TASK DIRECTIONS:
Within the records, which lines hold the string "pixels"? Report each one by copying it.

DATA TO USE:
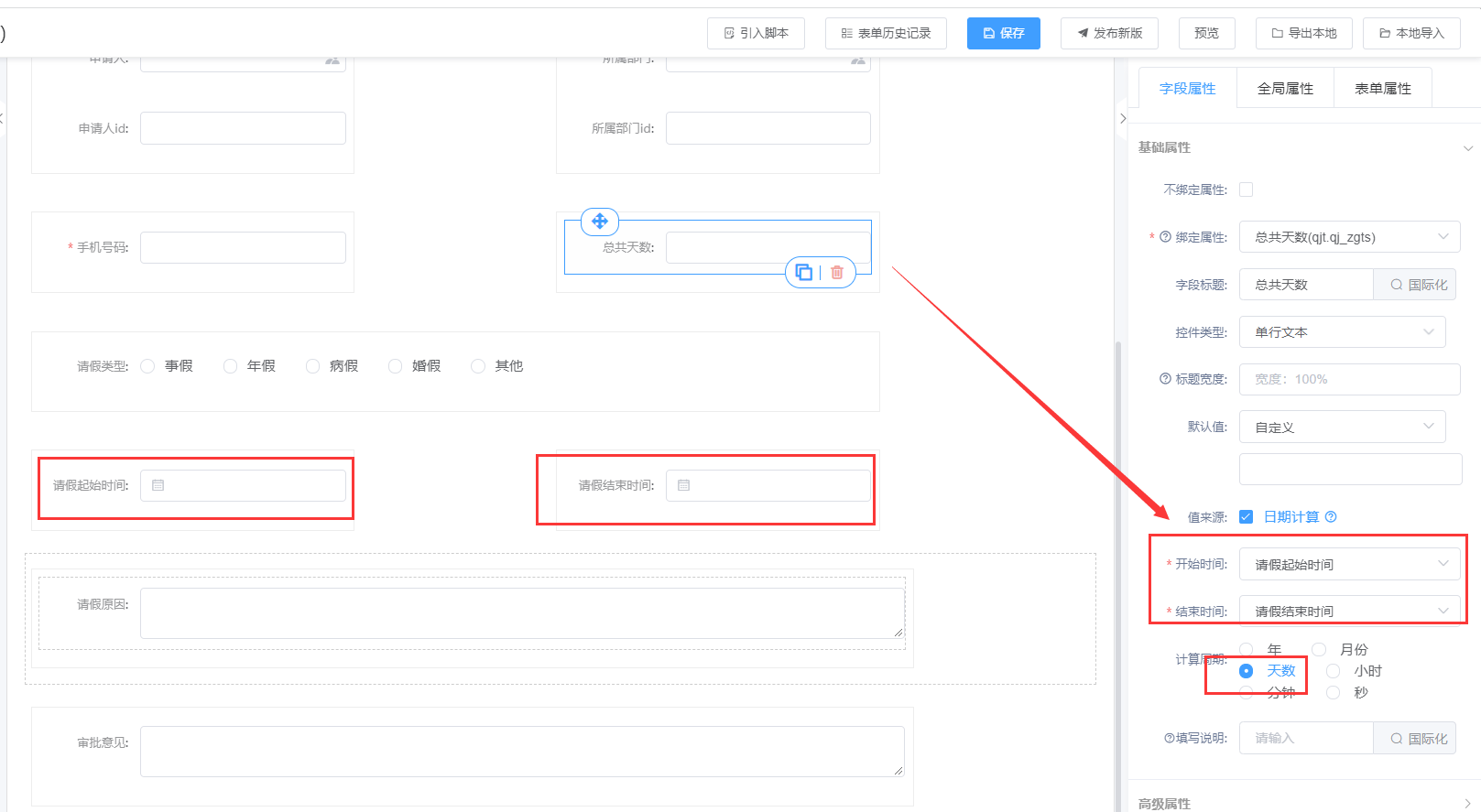The image size is (1481, 812).
Task: Click calendar icon in 请假起始时间 field
Action: [x=158, y=485]
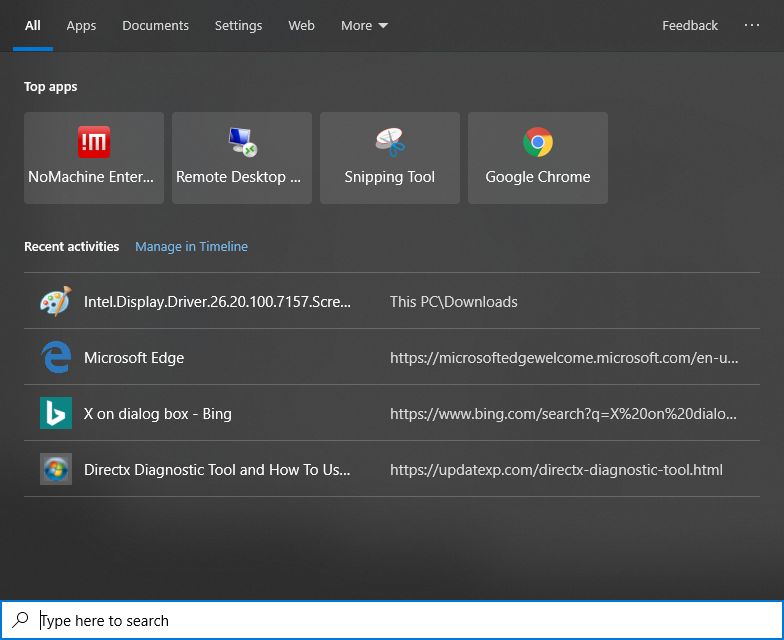The image size is (784, 640).
Task: Select the Web filter tab
Action: 301,25
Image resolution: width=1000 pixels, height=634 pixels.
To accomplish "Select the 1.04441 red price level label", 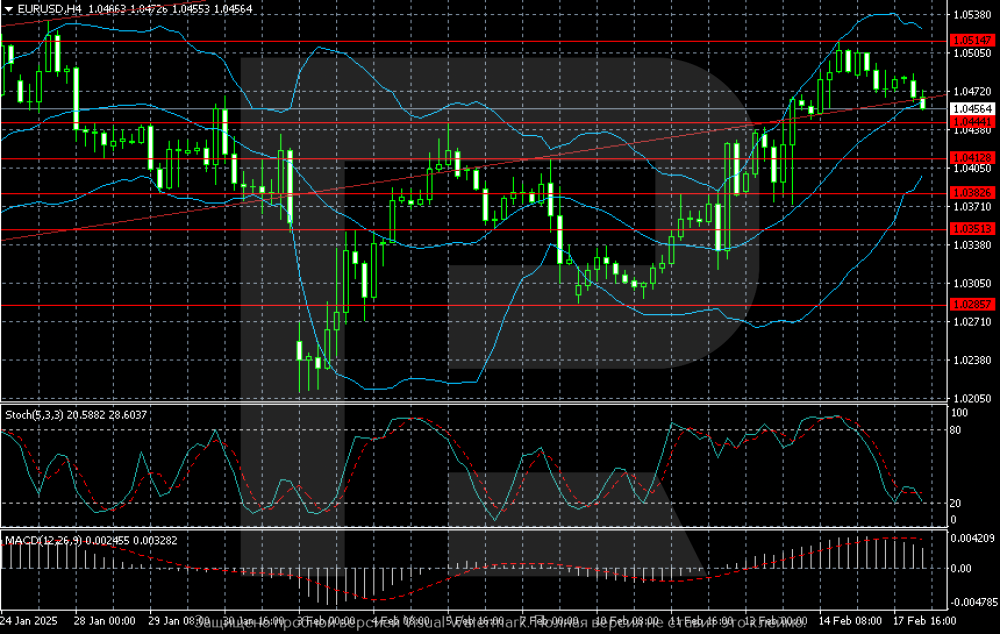I will coord(972,122).
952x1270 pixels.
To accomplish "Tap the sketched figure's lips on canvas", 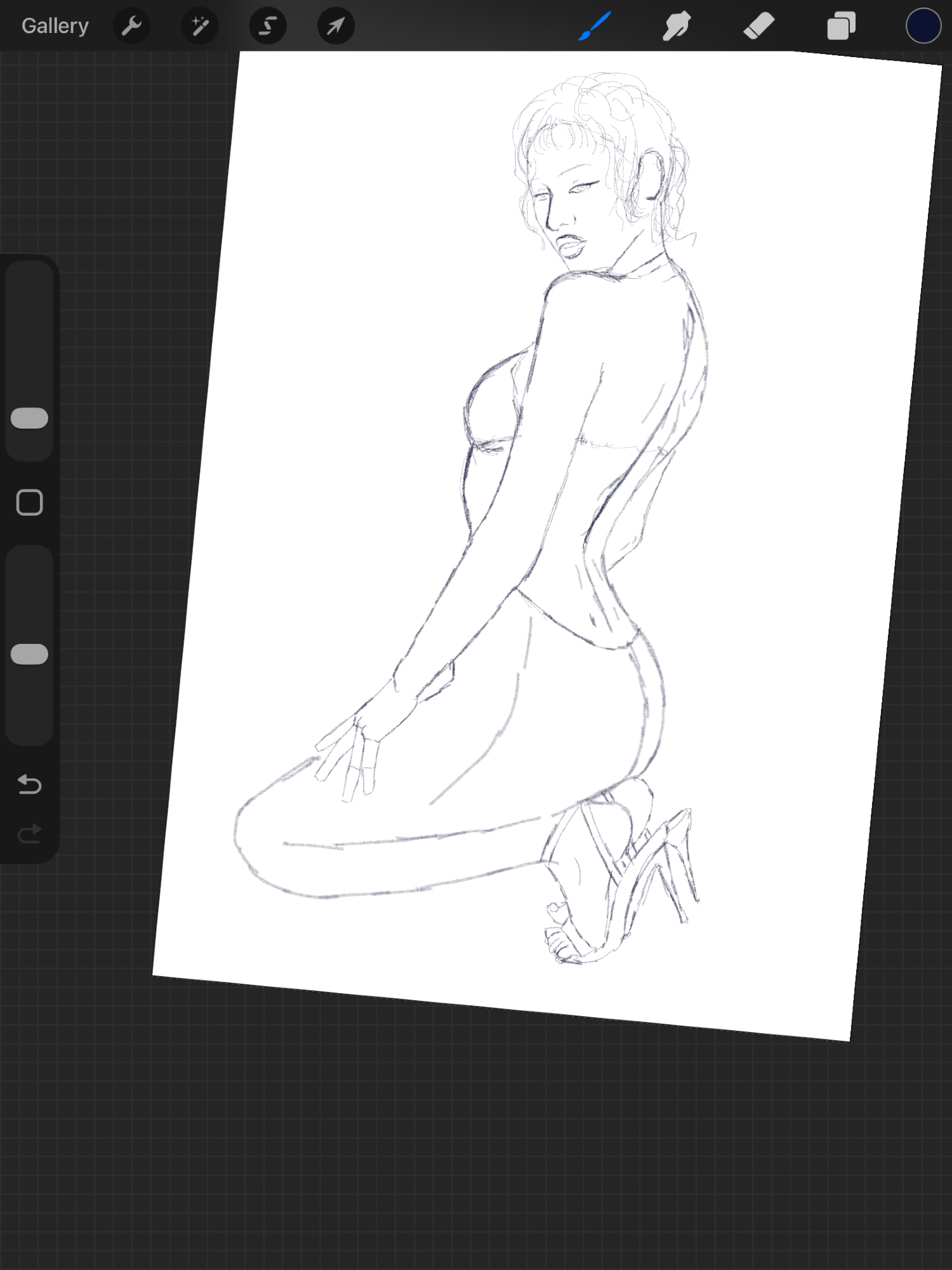I will pos(571,246).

SOLUTION FOR THIS EXERCISE:
Image resolution: width=1000 pixels, height=634 pixels.
952x1270 pixels.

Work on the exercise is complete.